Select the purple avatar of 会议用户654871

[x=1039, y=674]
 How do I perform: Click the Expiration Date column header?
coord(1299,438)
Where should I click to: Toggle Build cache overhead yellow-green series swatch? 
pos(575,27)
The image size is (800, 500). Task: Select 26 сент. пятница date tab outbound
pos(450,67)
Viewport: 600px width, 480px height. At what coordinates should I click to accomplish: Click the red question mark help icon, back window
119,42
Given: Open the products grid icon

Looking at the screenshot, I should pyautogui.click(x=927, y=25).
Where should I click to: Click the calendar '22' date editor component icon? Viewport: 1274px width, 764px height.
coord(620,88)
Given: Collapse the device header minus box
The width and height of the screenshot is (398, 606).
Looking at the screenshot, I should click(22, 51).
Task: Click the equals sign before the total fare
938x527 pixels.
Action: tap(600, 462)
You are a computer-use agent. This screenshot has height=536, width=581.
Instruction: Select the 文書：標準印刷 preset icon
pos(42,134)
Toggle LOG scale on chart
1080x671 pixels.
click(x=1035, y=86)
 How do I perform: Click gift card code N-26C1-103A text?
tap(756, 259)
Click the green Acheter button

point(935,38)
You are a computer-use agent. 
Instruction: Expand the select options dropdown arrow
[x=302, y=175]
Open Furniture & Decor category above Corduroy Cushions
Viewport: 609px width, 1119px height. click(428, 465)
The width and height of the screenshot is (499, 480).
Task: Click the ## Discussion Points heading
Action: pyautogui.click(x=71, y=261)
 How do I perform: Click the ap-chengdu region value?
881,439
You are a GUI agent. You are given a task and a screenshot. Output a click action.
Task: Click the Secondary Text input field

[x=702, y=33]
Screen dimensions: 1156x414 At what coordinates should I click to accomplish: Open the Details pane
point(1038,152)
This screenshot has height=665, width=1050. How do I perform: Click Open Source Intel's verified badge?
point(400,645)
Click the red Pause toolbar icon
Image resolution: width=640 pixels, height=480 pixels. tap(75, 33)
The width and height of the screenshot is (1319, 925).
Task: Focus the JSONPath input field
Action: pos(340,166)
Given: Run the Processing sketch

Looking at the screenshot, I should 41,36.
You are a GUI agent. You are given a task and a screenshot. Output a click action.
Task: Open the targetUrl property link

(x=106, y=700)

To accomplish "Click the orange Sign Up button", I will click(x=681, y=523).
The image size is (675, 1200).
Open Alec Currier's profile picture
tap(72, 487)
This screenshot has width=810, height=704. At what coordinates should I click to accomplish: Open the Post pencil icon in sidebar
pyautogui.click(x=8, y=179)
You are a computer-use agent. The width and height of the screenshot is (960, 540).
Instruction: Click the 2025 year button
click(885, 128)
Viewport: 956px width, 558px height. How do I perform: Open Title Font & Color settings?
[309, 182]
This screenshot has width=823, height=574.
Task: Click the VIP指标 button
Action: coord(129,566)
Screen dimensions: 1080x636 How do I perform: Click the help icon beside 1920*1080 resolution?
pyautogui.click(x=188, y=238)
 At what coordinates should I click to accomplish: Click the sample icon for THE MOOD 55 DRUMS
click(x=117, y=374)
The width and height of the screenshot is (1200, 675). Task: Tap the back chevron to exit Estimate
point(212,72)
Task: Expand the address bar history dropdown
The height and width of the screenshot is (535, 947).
**********
Work required
Please give back the listing in full; each line must match exactly.

Solved exercise
Select the purple avatar of 会议用户654871

[x=1039, y=674]
 How do I perform: Click the Expiration Date column header?
coord(1299,438)
Where should I click to: Toggle Build cache overhead yellow-green series swatch? 
pos(575,27)
The image size is (800, 500). Task: Select 26 сент. пятница date tab outbound
pos(450,67)
Viewport: 600px width, 480px height. At what coordinates should I click to accomplish: Click the red question mark help icon, back window
119,42
Given: Open the products grid icon

Looking at the screenshot, I should pyautogui.click(x=927, y=25).
Where should I click to: Click the calendar '22' date editor component icon? Viewport: 1274px width, 764px height.
coord(620,88)
Given: Collapse the device header minus box
The width and height of the screenshot is (398, 606).
Looking at the screenshot, I should click(22, 51).
Task: Click the equals sign before the total fare
938x527 pixels.
Action: tap(600, 462)
You are a computer-use agent. This screenshot has height=536, width=581.
Instruction: Select the 文書：標準印刷 preset icon
pos(42,134)
Toggle LOG scale on chart
1080x671 pixels.
click(x=1035, y=86)
 How do I perform: Click gift card code N-26C1-103A text?
tap(756, 259)
Click the green Acheter button

point(935,38)
You are a computer-use agent. 
Instruction: Expand the select options dropdown arrow
[x=302, y=175]
Open Furniture & Decor category above Corduroy Cushions
Viewport: 609px width, 1119px height. click(428, 465)
The width and height of the screenshot is (499, 480).
Task: Click the ## Discussion Points heading
Action: pyautogui.click(x=71, y=261)
 How do I perform: Click the ap-chengdu region value?
881,439
You are a GUI agent. You are given a task and a screenshot. Output a click action.
Task: Click the Secondary Text input field

[x=702, y=33]
Screen dimensions: 1156x414 At what coordinates should I click to accomplish: Open the Details pane
point(1038,152)
This screenshot has height=665, width=1050. How do I perform: Click Open Source Intel's verified badge?
point(400,645)
Click the red Pause toolbar icon
Image resolution: width=640 pixels, height=480 pixels. tap(75, 33)
The width and height of the screenshot is (1319, 925).
Task: Focus the JSONPath input field
Action: pos(340,166)
Given: Run the Processing sketch

Looking at the screenshot, I should 41,36.
You are a GUI agent. You are given a task and a screenshot. Output a click action.
Task: Open the targetUrl property link

(x=106, y=700)

To accomplish "Click the orange Sign Up button", I will click(x=681, y=523).
The image size is (675, 1200).
Open Alec Currier's profile picture
tap(72, 487)
This screenshot has width=810, height=704. At what coordinates should I click to accomplish: Open the Post pencil icon in sidebar
pyautogui.click(x=8, y=179)
You are a computer-use agent. The width and height of the screenshot is (960, 540).
Instruction: Click the 2025 year button
click(885, 128)
Viewport: 956px width, 558px height. How do I perform: Open Title Font & Color settings?
[309, 182]
This screenshot has width=823, height=574.
Task: Click the VIP指标 button
Action: coord(129,566)
Screen dimensions: 1080x636 How do I perform: Click the help icon beside 1920*1080 resolution?
pyautogui.click(x=188, y=238)
 At what coordinates should I click to accomplish: Click the sample icon for THE MOOD 55 DRUMS
click(x=117, y=374)
The width and height of the screenshot is (1200, 675). Task: Tap the back chevron to exit Estimate
point(212,72)
Task: Expand the address bar history dropdown
The height and width of the screenshot is (535, 947).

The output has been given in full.